Brano estratto:
⟨

Citazione di: davintro il 08 Maggio 2019, 23:19:57 PM
In questo senso i progressi conoscitivi delle scienze fondate sull'esperienza sensibile possono individuare sempre più anelli della catena che congiungono la Causa prima spirituale alle cause intermedie di ordine materiale oggetto delle scienze naturali, ma senza poter  mai arrivare a negare la necessità della Causa prima, in quanto al di fuori dei limiti epistemici del loro metodo.
Quella della Causa prima è una necessità della logica, quindi della ragione (che mal tollera l'illimitato regresso all'infinito), ma non mi pare sia conseguentemente anche una necessità dell'esistenza. La Causa prima è un'idea limite come quella dei confini dell'universo: entrambe aiutano a pensare l'identità di ciò che identificano (la catena causale, l'universo, etc.). Entrambe sono tuttavia mere astrazioni, ipotesi di "realtà" non verificate e non identificate, proprio perché essendo (al) limite del pensabile non possono essere totalmente identificate, altrimenti rimanderebbero a loro volta ad un "oltre" (cosa causa la Causa prima? cosa c'è oltre i confini dell'universo?). Siamo sempre sul piano della ragione umana, ma non dell'esistenza reale.

Citazione di: davintro il 08 Maggio 2019, 18:44:27 PM
Se categorie, come eternità, perfezione, infinito, universale, quelle con cui comunemente definiamo Dio, fossero pienamente adeguati alla mente umana che le utilizza, senza alcuna necessità di concepire l'esperienza di una realtà trascendente da cui far derivare la loro pensabilità, allora la mente umana dovrebbe essere a sua volta, eterna, infinita ecc.,
Non capisco il «dovrebbe» (corsivo mio): le categorie pensate dalla mente devono appartenere come caratteristica anche alla mente, per esserne pensate? Che la mente possa pensare l'idea di inesistenza (di insieme vuoto etc.) comporta che la mente debba essere inesistente?

Citazione di: davintro il 08 Maggio 2019, 18:44:27 PM
L'idea di universalità, correlata necessariamente a quelle di eternità o infinito è presupposto di ogni astrazione possibile, senza che sia questa a produrla
Qui mi sembrano rovesciati i ruoli fra astrazione e universalità: l'universalità richiede astrazione (ogni universalità è astratta), non viceversa (non tutte le astrazioni sono universali: guardando una penna posso astratte la sua esatta forma astratta, ma è solo un "calco vuoto" nella mia mente che dimenticherò fra due minuti; niente di universale).

⟩

Voci estratte:

⟨

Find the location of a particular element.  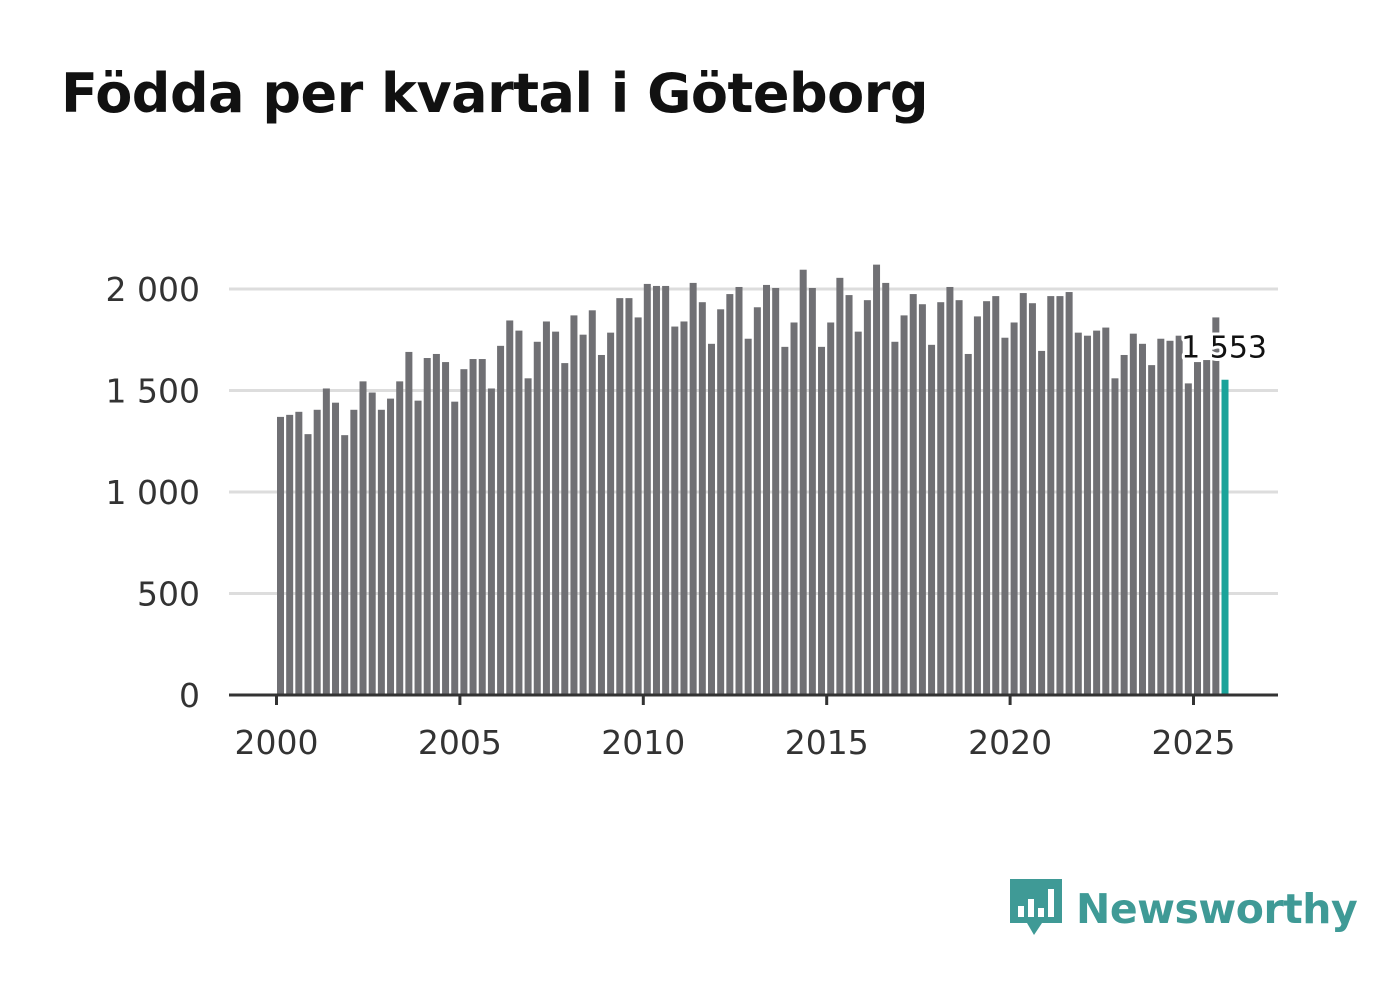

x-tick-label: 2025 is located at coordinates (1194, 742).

⟩
⟨

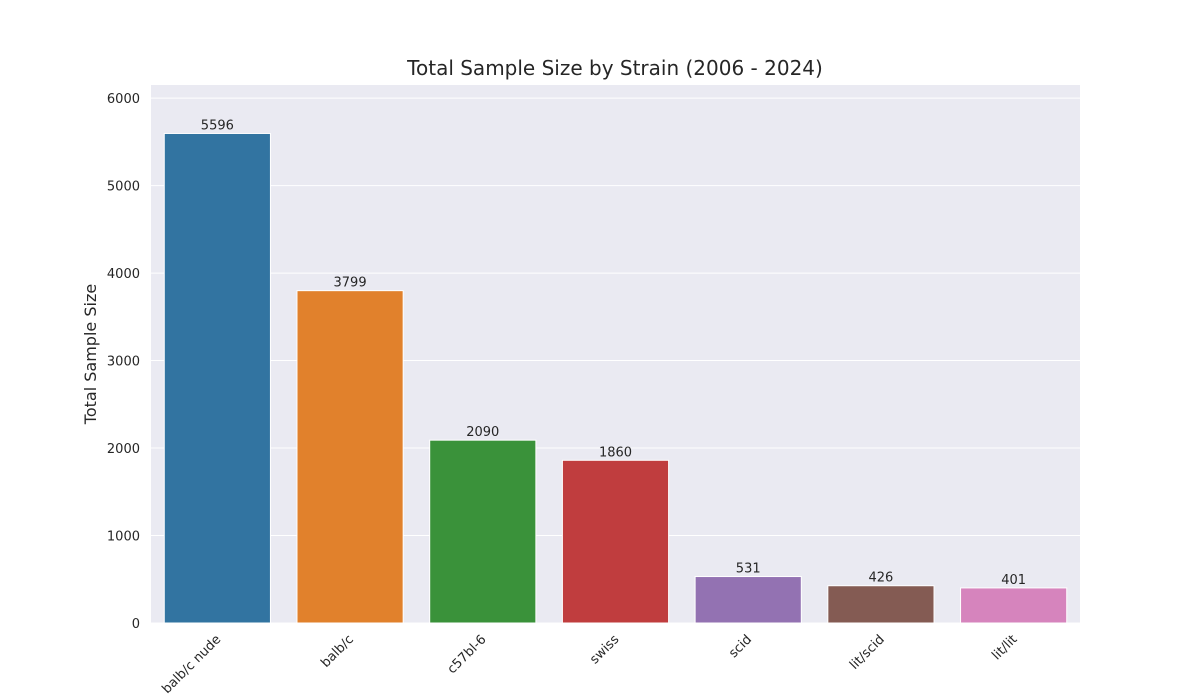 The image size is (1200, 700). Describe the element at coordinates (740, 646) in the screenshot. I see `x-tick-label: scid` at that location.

⟩

Compito A: Elenca le categorie con cui, secondo il brano, comunemente si definisce Dio.
Compito B: Ricopia dal brano tutto il testo che va da "Quella della Causa" fino a "non dell'esistenza reale.".
Le voci non servono per svolgere il lavoro richiesto.

Risultato dell'esercizio A: eternità, perfezione, infinito, universale

Risultato dell'esercizio B:
Quella della Causa prima è una necessità della logica, quindi della ragione (che mal tollera l'illimitato regresso all'infinito), ma non mi pare sia conseguentemente anche una necessità dell'esistenza. La Causa prima è un'idea limite come quella dei confini dell'universo: entrambe aiutano a pensare l'identità di ciò che identificano (la catena causale, l'universo, etc.). Entrambe sono tuttavia mere astrazioni, ipotesi di "realtà" non verificate e non identificate, proprio perché essendo (al) limite del pensabile non possono essere totalmente identificate, altrimenti rimanderebbero a loro volta ad un "oltre" (cosa causa la Causa prima? cosa c'è oltre i confini dell'universo?). Siamo sempre sul piano della ragione umana, ma non dell'esistenza reale.